Category Archives: Travel

Luggage Conundrum

Photo credit: Mikes-Photography

When I graduated from high school my parents gave me luggage as a graduation gift.  Matching luggage.  This was a few years before all black luggage became all the rage.   Two suitcases, one over the shoulder tote and a make-up case (although very in-aptly name in my case, since I wore next to no make-up, even back then).  I doubt my folks were predicting my eventual career in travel; back then luggage was a common gift at graduation or wedding – something you needed as you were launching yourself out into the world.  My mother also bought me a sewing machine and a few lessons to go with it.

Obviously after all these years, none of that luggage has survived.  I now have a rag-tag assortment of suitcases and bags, many of which I got as gifts from clients (leftovers from programs).  Mostly black.

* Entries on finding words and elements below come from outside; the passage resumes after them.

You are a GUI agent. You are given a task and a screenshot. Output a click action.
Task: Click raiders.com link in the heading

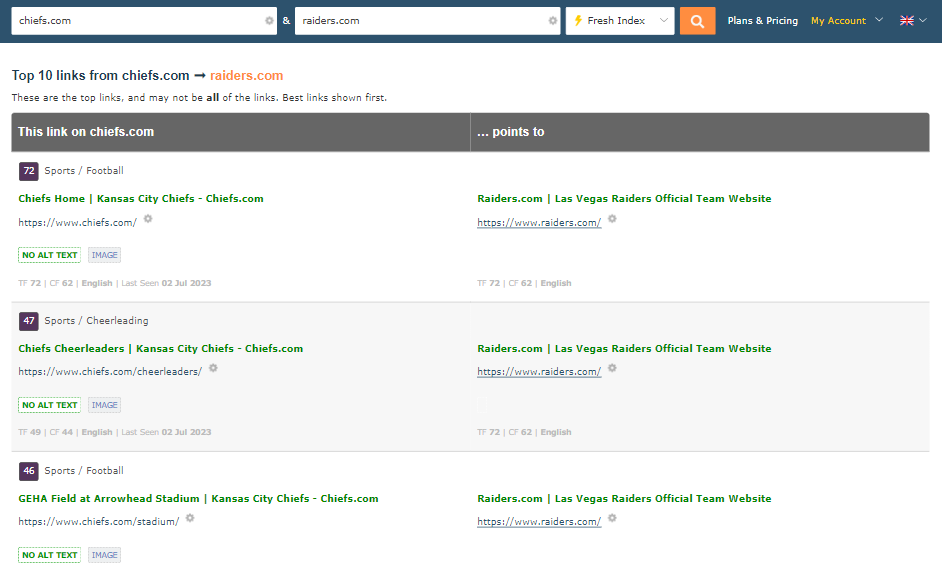(246, 76)
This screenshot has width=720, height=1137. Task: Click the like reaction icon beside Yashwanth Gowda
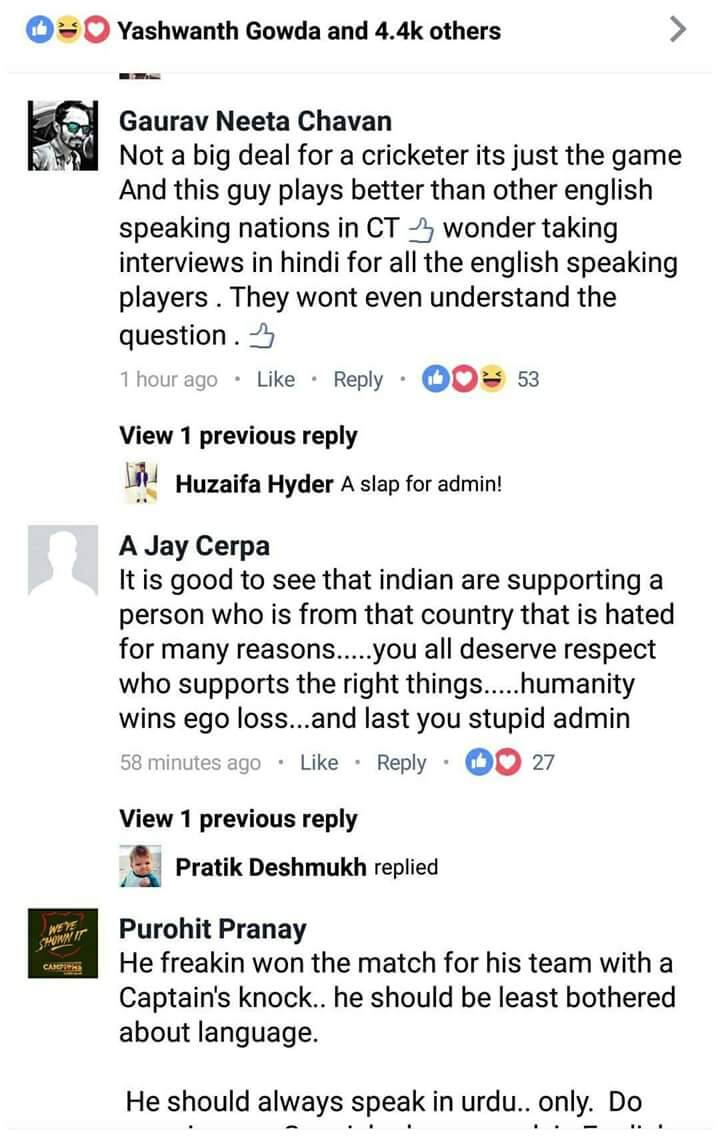point(40,30)
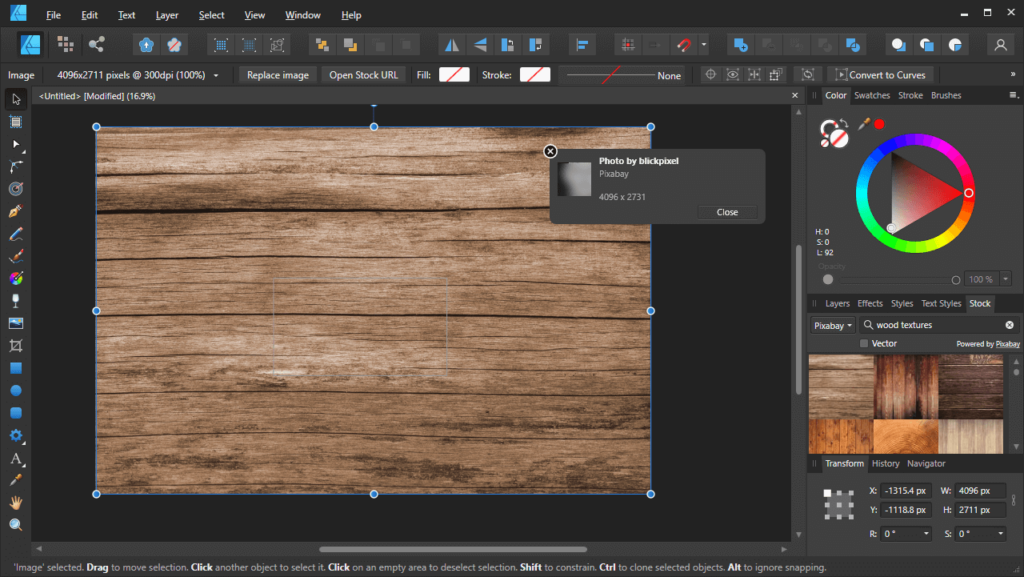Select the Artistic Text tool
1024x577 pixels.
(15, 459)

YA has purchased two suitcases since she started traveling for work – and black is apparently not the color or choice these days.  Her big bag, which she uses the most, is a blue pattern thing with wheels that go in all directions, a handle and a plug in for charging her phone.  Fancy dancy.  I don’t have any problem with her suitcase EXCEPT when she gets home from a trip.  She empties it out fast enough, but then she tends to roll it out into the hallway.  Where it sits. 

Now I’m not the fastest “put your bag back in the attic” gal, so I tend to be lenient.  I also know that YA doesn’t tend to drop anything to attend to a request from her mother.  But after the last trip, the suitcase sat in the hallway for two weeks and at least three requests to put it away.  Being raised by the Queen of Passive/Aggressive, three days ago I pushed the suitcase right into the middle of YA’s doorway.  It was in the attic within an hour. 

Passive/Aggressive isn’t my favorite mode but sometimes it’s better than nagging.  At least that’s what I’m telling myself at this point!

Do you prefer hard-sided or soft-sided luggage?  Check or carry-on?

Coffee Time

We are incredibly spoiled, and order six pounds of coffee beans every six weeks or so from this coffee place in Brookings, SD. The beans are dark roasted. I place the order on-line, and they arrive, freshly roasted, sometimes the next day via Speedee Delivery. They are Carmen Pampas/San Ignacio blend beans from Bolivia/Peru, and for every pound we order the coffee place makes a donation to destitute schools in Bolivia. The coffee tastes heavenly. We like it strong. We only drink it in the morning. The box of beans is redolent of coffee aroma, even before we open it.

I really don’t know how the coffee place and Speedee Delivery manage to get the beans to us so quickly. It is 500 miles from there to here. We only drink coffee we brew at home, and never go to coffee places in town. I like my coffee with half and half and sugar. Husband needs heavy cream and sugar in his coffee. We use a Bodum French press pot to brew our coffee.

The other day I was able to greet the Speedee Delivery guy when he delivered our coffee order. He told me he couldn’t stand the smell of coffee, and it was really hard when he had to go into coffee shops and got all these boxes of coffee beans to deliver. I sure hope he didn’t have to drive 500 miles to deliver ours! Poor guy!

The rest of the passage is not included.